» **WORK REQUEST**
Give every entry again precisely as it appears.

» **Collected data**
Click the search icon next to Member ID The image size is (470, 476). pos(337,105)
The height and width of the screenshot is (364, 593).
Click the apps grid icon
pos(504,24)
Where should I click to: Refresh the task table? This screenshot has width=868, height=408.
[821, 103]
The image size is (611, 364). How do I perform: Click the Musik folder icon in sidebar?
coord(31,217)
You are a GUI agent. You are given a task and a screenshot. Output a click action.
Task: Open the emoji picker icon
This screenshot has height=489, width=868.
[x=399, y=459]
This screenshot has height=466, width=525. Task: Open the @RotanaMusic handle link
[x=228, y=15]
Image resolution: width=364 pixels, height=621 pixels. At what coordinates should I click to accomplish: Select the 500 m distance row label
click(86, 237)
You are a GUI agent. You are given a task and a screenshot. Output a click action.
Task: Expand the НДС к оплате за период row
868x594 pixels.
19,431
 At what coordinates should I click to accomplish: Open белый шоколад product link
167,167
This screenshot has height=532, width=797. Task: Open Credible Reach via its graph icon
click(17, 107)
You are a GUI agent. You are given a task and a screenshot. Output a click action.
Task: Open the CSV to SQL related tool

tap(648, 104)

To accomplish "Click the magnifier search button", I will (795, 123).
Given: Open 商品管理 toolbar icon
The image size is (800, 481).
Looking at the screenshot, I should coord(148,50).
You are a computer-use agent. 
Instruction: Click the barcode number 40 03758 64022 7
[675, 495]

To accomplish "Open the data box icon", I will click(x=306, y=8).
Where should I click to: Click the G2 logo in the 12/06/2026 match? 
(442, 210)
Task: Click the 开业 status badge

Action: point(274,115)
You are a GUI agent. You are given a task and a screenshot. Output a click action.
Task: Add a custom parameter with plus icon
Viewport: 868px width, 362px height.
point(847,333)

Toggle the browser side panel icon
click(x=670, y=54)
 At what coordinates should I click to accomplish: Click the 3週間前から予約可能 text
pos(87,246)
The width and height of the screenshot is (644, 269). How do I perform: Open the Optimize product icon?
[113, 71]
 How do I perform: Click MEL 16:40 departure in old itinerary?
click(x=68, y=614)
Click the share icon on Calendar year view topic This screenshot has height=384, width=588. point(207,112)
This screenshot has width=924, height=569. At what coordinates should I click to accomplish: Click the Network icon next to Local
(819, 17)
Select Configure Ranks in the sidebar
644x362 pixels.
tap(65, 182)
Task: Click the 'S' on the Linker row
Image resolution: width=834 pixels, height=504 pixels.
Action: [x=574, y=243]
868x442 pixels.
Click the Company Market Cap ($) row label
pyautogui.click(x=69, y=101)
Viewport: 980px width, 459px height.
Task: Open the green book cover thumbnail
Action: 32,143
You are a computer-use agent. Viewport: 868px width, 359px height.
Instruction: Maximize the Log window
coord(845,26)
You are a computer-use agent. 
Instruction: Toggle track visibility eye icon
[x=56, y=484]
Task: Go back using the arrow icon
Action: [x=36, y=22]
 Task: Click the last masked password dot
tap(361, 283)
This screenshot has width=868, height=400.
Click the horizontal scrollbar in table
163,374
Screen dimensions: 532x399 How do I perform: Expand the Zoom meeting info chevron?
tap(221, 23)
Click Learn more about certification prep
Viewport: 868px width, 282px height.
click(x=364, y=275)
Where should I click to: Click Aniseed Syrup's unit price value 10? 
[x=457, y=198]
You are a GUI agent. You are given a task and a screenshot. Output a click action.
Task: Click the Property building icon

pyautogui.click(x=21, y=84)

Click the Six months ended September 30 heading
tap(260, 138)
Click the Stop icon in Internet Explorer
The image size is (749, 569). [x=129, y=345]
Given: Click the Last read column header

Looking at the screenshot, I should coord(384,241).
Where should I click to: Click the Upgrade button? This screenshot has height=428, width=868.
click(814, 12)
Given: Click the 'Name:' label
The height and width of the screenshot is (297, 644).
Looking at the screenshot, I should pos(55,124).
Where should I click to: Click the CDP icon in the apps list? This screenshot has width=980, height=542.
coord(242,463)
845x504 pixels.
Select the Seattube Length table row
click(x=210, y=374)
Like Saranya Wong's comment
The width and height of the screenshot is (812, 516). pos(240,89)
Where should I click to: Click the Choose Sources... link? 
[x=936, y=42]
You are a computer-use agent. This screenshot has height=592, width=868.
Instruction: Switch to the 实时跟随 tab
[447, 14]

» **RESULT FOR THIS TASK**
Click the search icon next to Member ID The image size is (470, 476). pos(337,105)
The height and width of the screenshot is (364, 593).
Click the apps grid icon
pos(504,24)
Where should I click to: Refresh the task table? This screenshot has width=868, height=408.
[821, 103]
The image size is (611, 364). How do I perform: Click the Musik folder icon in sidebar?
coord(31,217)
You are a GUI agent. You are given a task and a screenshot. Output a click action.
Task: Open the emoji picker icon
This screenshot has height=489, width=868.
[x=399, y=459]
This screenshot has height=466, width=525. Task: Open the @RotanaMusic handle link
[x=228, y=15]
Image resolution: width=364 pixels, height=621 pixels. At what coordinates should I click to accomplish: Select the 500 m distance row label
click(86, 237)
You are a GUI agent. You are given a task and a screenshot. Output a click action.
Task: Expand the НДС к оплате за период row
868x594 pixels.
19,431
 At what coordinates should I click to accomplish: Open белый шоколад product link
167,167
This screenshot has height=532, width=797. Task: Open Credible Reach via its graph icon
click(17, 107)
You are a GUI agent. You are given a task and a screenshot. Output a click action.
Task: Open the CSV to SQL related tool

tap(648, 104)

To accomplish "Click the magnifier search button", I will (795, 123).
Given: Open 商品管理 toolbar icon
The image size is (800, 481).
Looking at the screenshot, I should coord(148,50).
You are a computer-use agent. 
Instruction: Click the barcode number 40 03758 64022 7
[675, 495]

To accomplish "Open the data box icon", I will click(x=306, y=8).
Where should I click to: Click the G2 logo in the 12/06/2026 match? 
(442, 210)
Task: Click the 开业 status badge

Action: point(274,115)
You are a GUI agent. You are given a task and a screenshot. Output a click action.
Task: Add a custom parameter with plus icon
Viewport: 868px width, 362px height.
point(847,333)

Toggle the browser side panel icon
click(x=670, y=54)
 At what coordinates should I click to accomplish: Click the 3週間前から予約可能 text
pos(87,246)
The width and height of the screenshot is (644, 269). How do I perform: Open the Optimize product icon?
[113, 71]
 How do I perform: Click MEL 16:40 departure in old itinerary?
click(x=68, y=614)
Click the share icon on Calendar year view topic This screenshot has height=384, width=588. point(207,112)
This screenshot has width=924, height=569. At what coordinates should I click to accomplish: Click the Network icon next to Local
(819, 17)
Select Configure Ranks in the sidebar
644x362 pixels.
tap(65, 182)
Task: Click the 'S' on the Linker row
Image resolution: width=834 pixels, height=504 pixels.
Action: [x=574, y=243]
868x442 pixels.
Click the Company Market Cap ($) row label
pyautogui.click(x=69, y=101)
Viewport: 980px width, 459px height.
Task: Open the green book cover thumbnail
Action: 32,143
You are a computer-use agent. Viewport: 868px width, 359px height.
Instruction: Maximize the Log window
coord(845,26)
You are a computer-use agent. 
Instruction: Toggle track visibility eye icon
[x=56, y=484]
Task: Go back using the arrow icon
Action: [x=36, y=22]
 Task: Click the last masked password dot
tap(361, 283)
This screenshot has width=868, height=400.
Click the horizontal scrollbar in table
163,374
Screen dimensions: 532x399 How do I perform: Expand the Zoom meeting info chevron?
tap(221, 23)
Click Learn more about certification prep
Viewport: 868px width, 282px height.
click(x=364, y=275)
Where should I click to: Click Aniseed Syrup's unit price value 10? 
[x=457, y=198]
You are a GUI agent. You are given a task and a screenshot. Output a click action.
Task: Click the Property building icon

pyautogui.click(x=21, y=84)

Click the Six months ended September 30 heading
tap(260, 138)
Click the Stop icon in Internet Explorer
The image size is (749, 569). [x=129, y=345]
Given: Click the Last read column header

Looking at the screenshot, I should coord(384,241).
Where should I click to: Click the Upgrade button? This screenshot has height=428, width=868.
click(814, 12)
Given: Click the 'Name:' label
The height and width of the screenshot is (297, 644).
Looking at the screenshot, I should pos(55,124).
Where should I click to: Click the CDP icon in the apps list? This screenshot has width=980, height=542.
coord(242,463)
845x504 pixels.
Select the Seattube Length table row
click(x=210, y=374)
Like Saranya Wong's comment
The width and height of the screenshot is (812, 516). pos(240,89)
Where should I click to: Click the Choose Sources... link? 
[x=936, y=42]
You are a computer-use agent. This screenshot has height=592, width=868.
Instruction: Switch to the 实时跟随 tab
[447, 14]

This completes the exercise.